Movido a desafios, Rômulo não é de deixar o cavalo passar selado

O blog ouviu de um integrante do grupo político do senador Cássio Cunha Lima (PSDB) a seguinte tese: o atual vice-governador Rômulo Gouveia (PSD) poderá se transformar em oposicionista à candidatura de reeleição do governador “socialista” Ricardo Coutinho, inclusive sendo o candidato adversário.

“Porque não? Rômulo pode recusar a proposta, um direito dele, mas é uma maneira de satisfazer a uma grande parcela dos servidores públicos e da população que deseja a volta do cassismo ao governo do Estado”, justificou o interlocutor.

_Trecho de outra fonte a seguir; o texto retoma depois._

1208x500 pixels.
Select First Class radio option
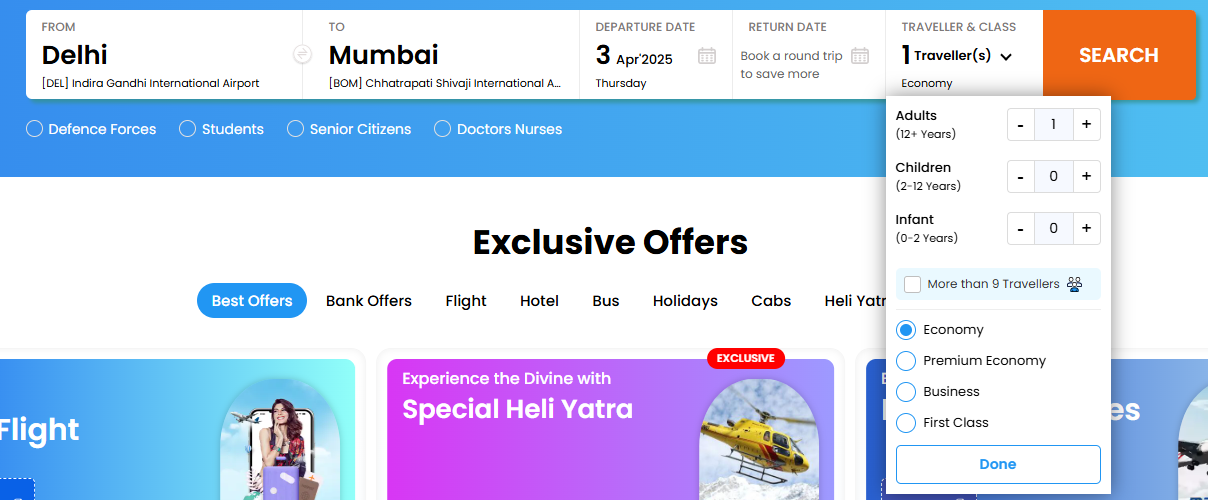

Não é por completo descartável a proposta, até porque o grupo cassista enxerga em Rômulo a alternativa de atender o clamor da sociedade que deseja ver Cássio candidato em 2014. A tese surgiu por causa da pendência jurídica do senador tucano, cuja situação de elegibilidade não está muito clara.

Resta saber se Rômulo aceita disputar o governo. Ora, o político tem que estar preparado para todos os desafios, inclusive de concorrer ao cargo de governador e por um grupo comandado por Cássio, em caso de recusa, é o mesmo quer deixar o cavalo passar selado.

O repórter chegou a questionar a tese de Rômulo, o vice, contra Ricardo, o governador. “Em política é assim: ajuda-se a eleger e também a derrotar”. Confesso que fiquei impressionado e cada vez mais convicto de que a relação do grupo cassista com o ricardismo se é ruim, vai piorar.

O certo é que o grupo cassista quer se livrar de Ricardo e começa a soltar faíscas para tudo o que é lado. Quanto a isso ninguém discute.

Bem, não deixa de ser um novo componente político sob a mesa da campanha eleitoral de 2014.